The picture above shows Sony's new Reader Daily Edition, Touch Edition and Pocket Edition.
Prices of e-readers seem to be dropping almost weekly. This week's news concerns Sony's very popular Sony Readers. The new devices -- the Reader Pocket Edition, Reader Touch Edition and Reader Daily Edition -- have been redesigned to be smaller and lighter than the e-readers they are replacing. All three now share the same user interface and general physical style, although only the Daily Edition adds Wi-Fi.
The Sony Readers are also equipped with touch screens that use the new E-Ink Pearl displays -- the same ones used by the recently introduced Kindle DX and Kindle 3 e-readers. E-Ink claims a 50% greater contrast ratio, and thus better readability, for the Pearl than earlier e-reader displays. If you haven't yet seen the various e-readers, I'd suggest you visit a nearby bookstore or computer store to see the units on display. Today's technology provides easy-to-read display screens that produce no glare. The new Sony Readers claim to be even easier to read than last week's products.
The Pocket Edition ($179) is the smallest at 5.7 x 4.1 x 0.3 in. It is also the lightest of the three new models. The Pocket has the same five slim buttons on the bottom that the Touch and Daily editions use. It's available in two colors, silver and pink.
The Touch Edition ($229), comes with a 6-in. display and is slightly larger than the Pocket, at 6.6 x 4.7 x 0.4 in. The Sony Touch adds the ability to play MP3 and AAC audio files; it also expands its capacity with Memory Stick PRO Duo and SD media slots. It is available in black and red.
Neither the Pocket nor the Touch comes with any type of wireless communications. They must be connected to a computer in order to download new books, magazines, and newspapers. However, the new Daily Edition ($299) adds Wi-Fi and basic Web browsing to its AT&T 3G connection. With a 7-in. display, the Daily will be available in silver.

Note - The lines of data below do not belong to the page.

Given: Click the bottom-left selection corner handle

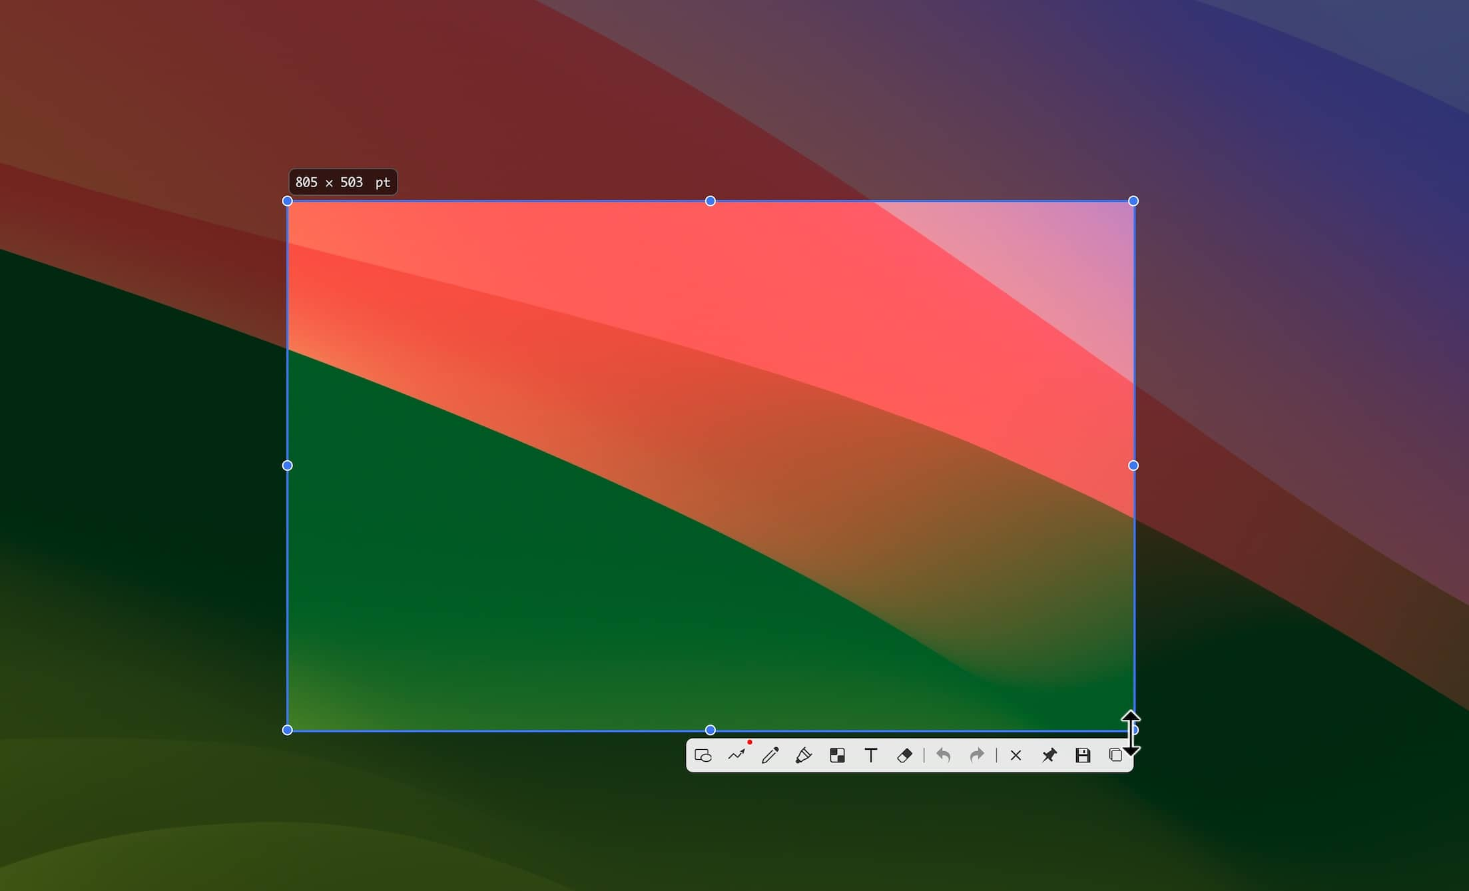Looking at the screenshot, I should point(288,730).
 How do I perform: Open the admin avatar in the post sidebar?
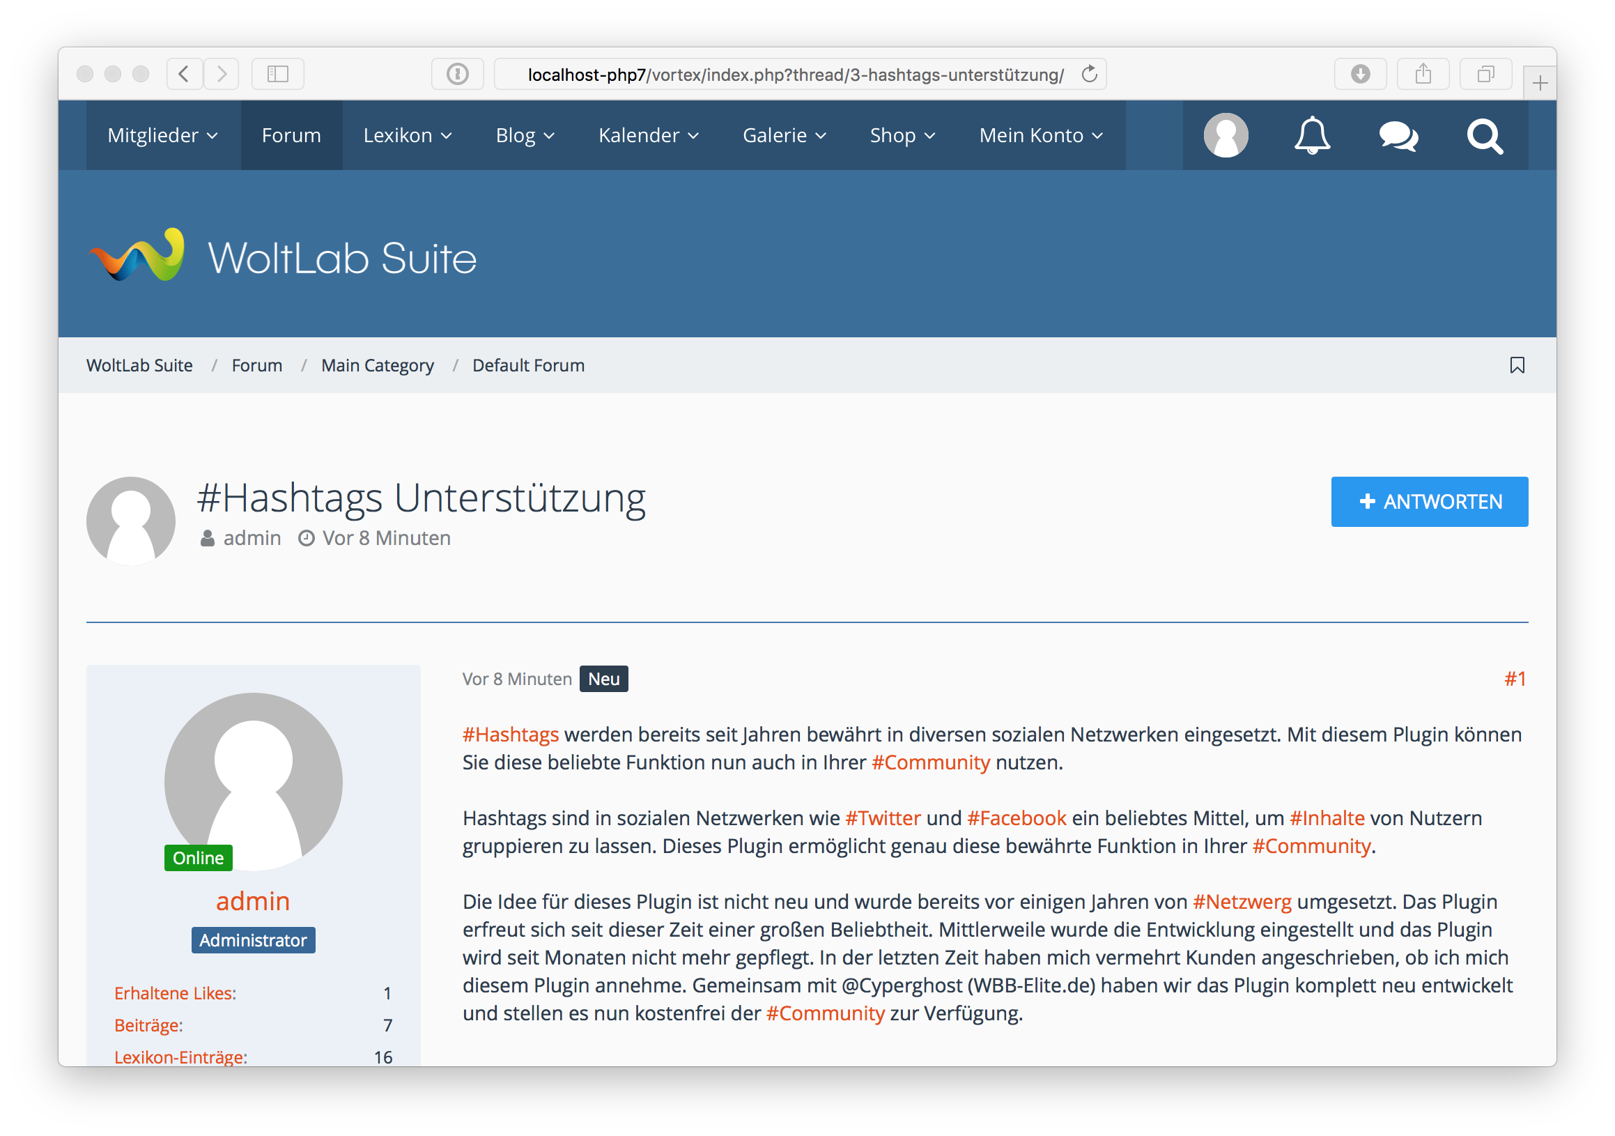pyautogui.click(x=253, y=781)
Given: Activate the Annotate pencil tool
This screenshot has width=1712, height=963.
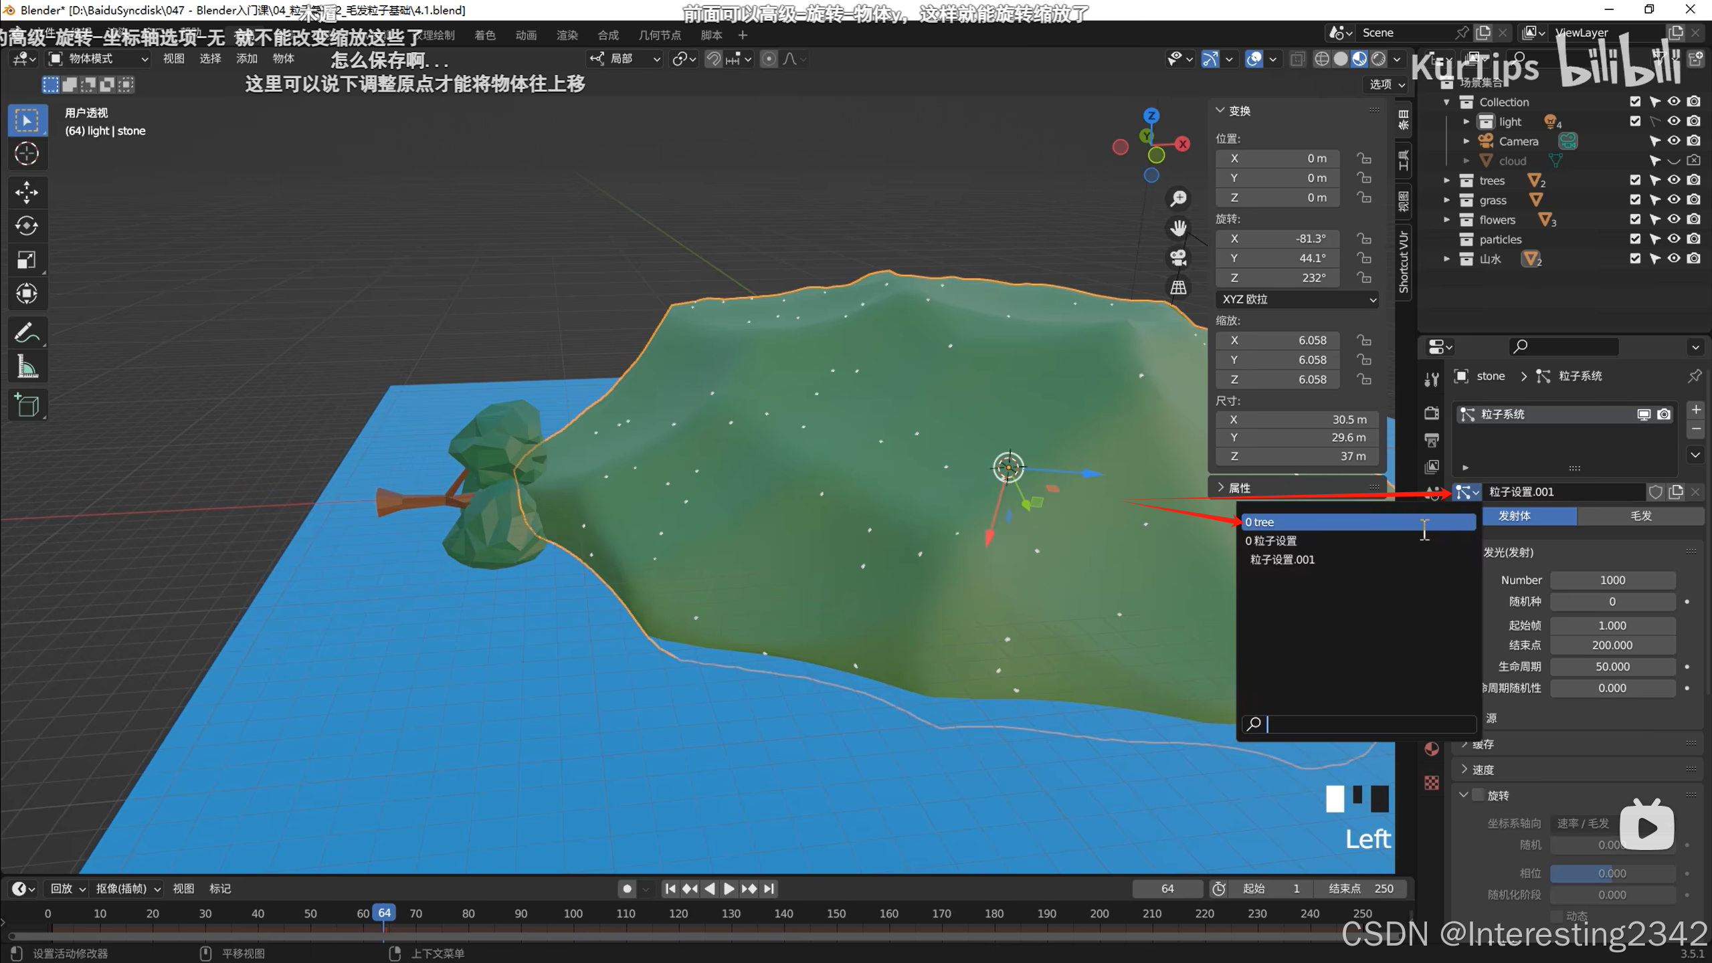Looking at the screenshot, I should (26, 332).
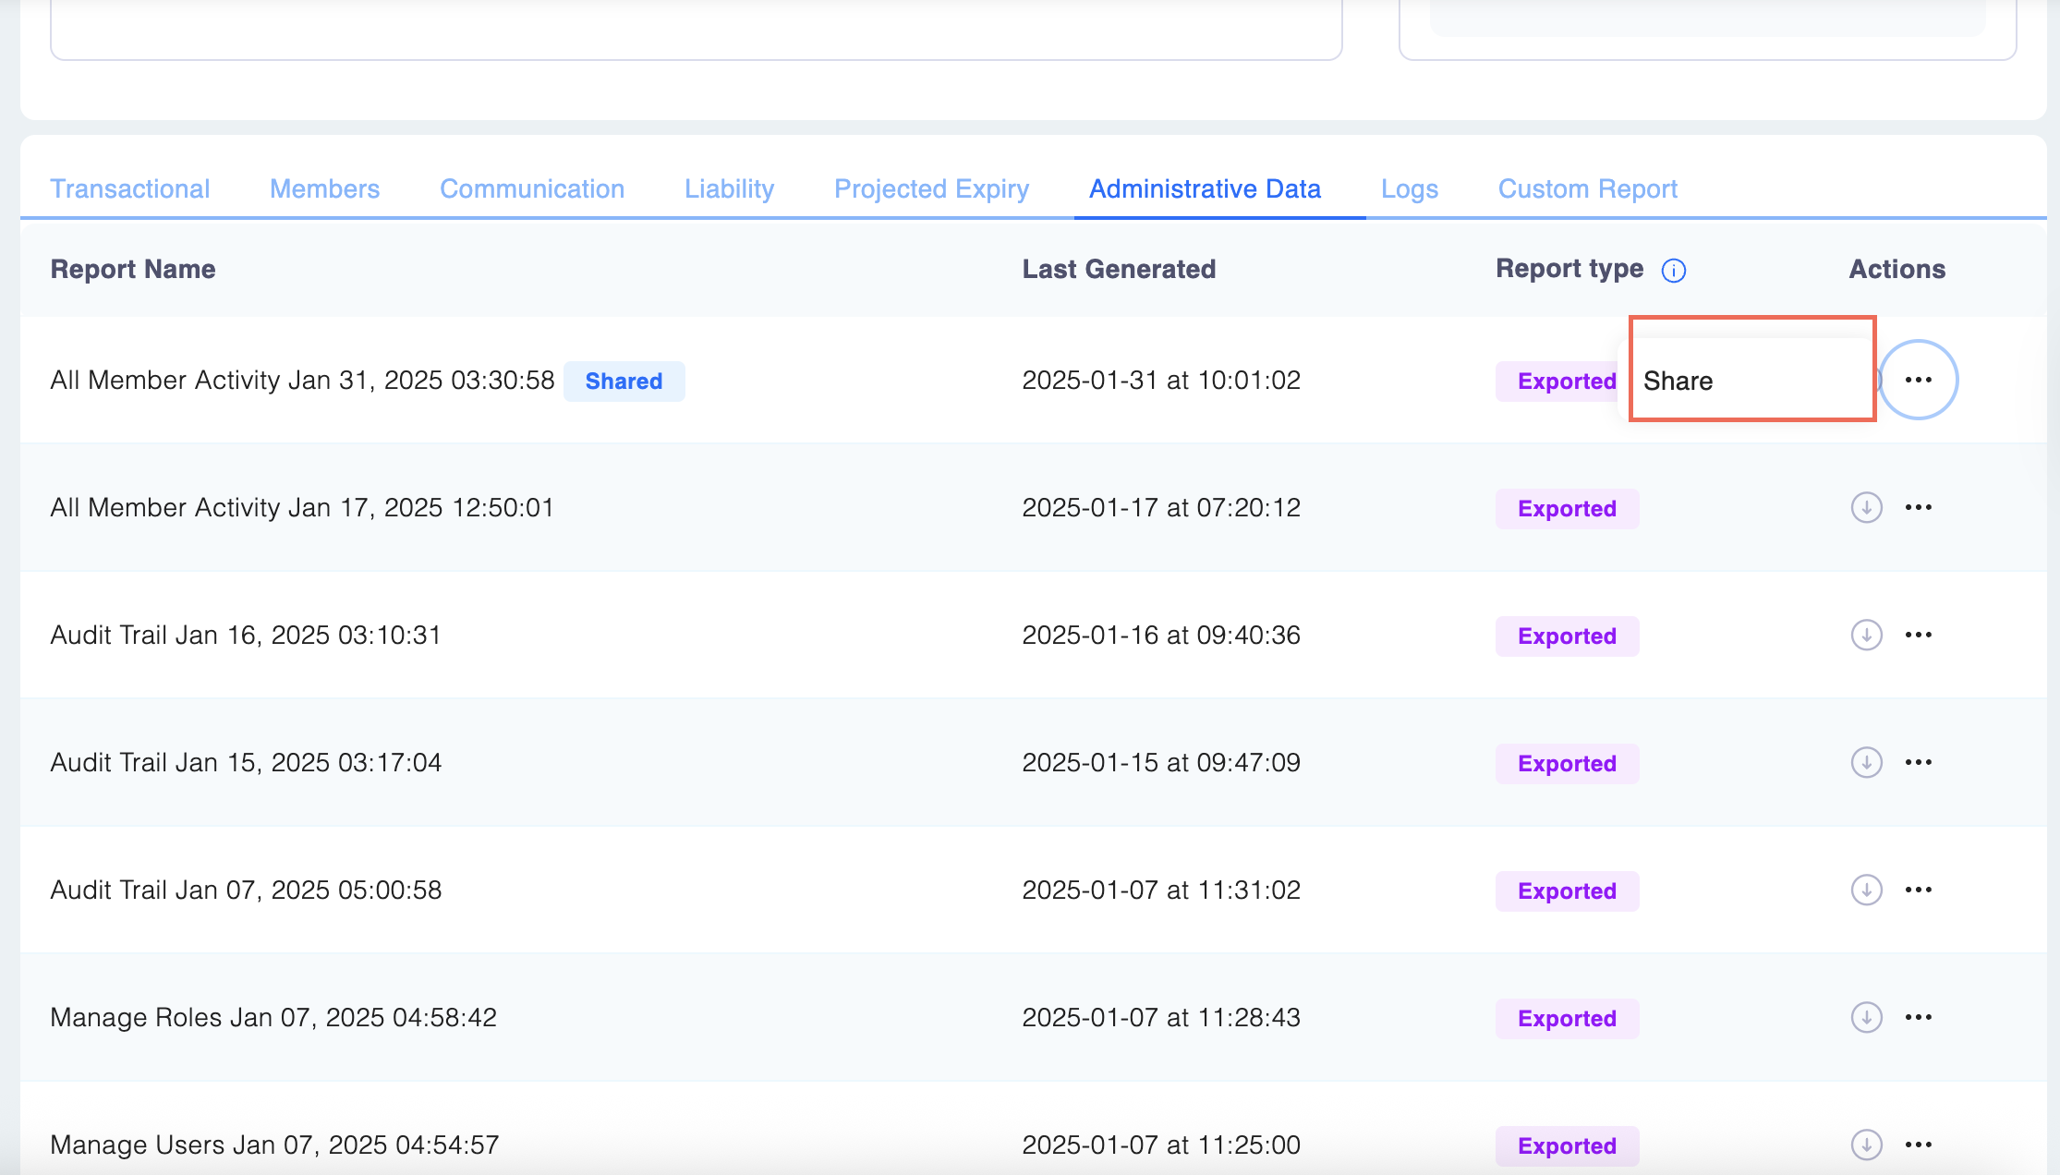This screenshot has height=1175, width=2060.
Task: Open more actions for Audit Trail Jan 16
Action: pyautogui.click(x=1918, y=636)
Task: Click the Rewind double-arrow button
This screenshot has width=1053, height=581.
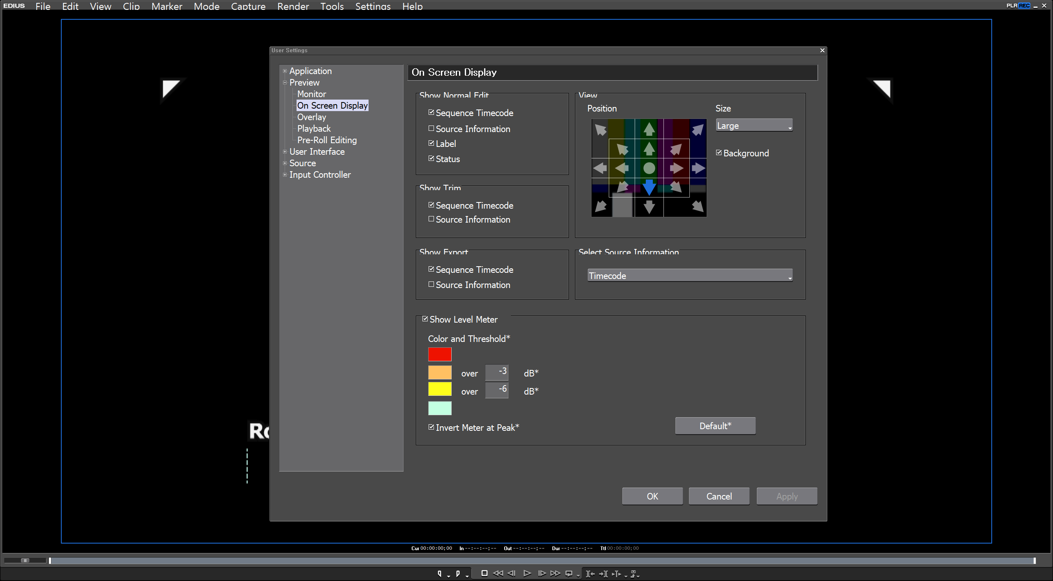Action: [498, 573]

These are not the cheapest prices in the marketplace. Sony claims it is more interested in capabilities than in bottom line prices. Indeed, the Sony devices do have several capabilities not found in cheaper, competitive units.
All three devices include 2GB of onboard memory which is enough to hold about 1,200 books. Each comes with a stylus that lets you take freehand notes, or you can use the on-screen keyboard. Your notes can be exported to your computer via the same included USB 2.0 cable that lets you import and export books.
Unlike the Kindle, the e-readers in the Sony Reader line are compatible with a variety of e-book formats, including ePub (which is as close to a standard as is possible in today's e-reader market), Microsoft Word and PDF. That strikes me as a big advantage for anyone who wishes to copy downloaded (free) books to an e-reader.
Both the Sony Pocket Edition and Touch Edition are available now. The Daily Edition will be available in November.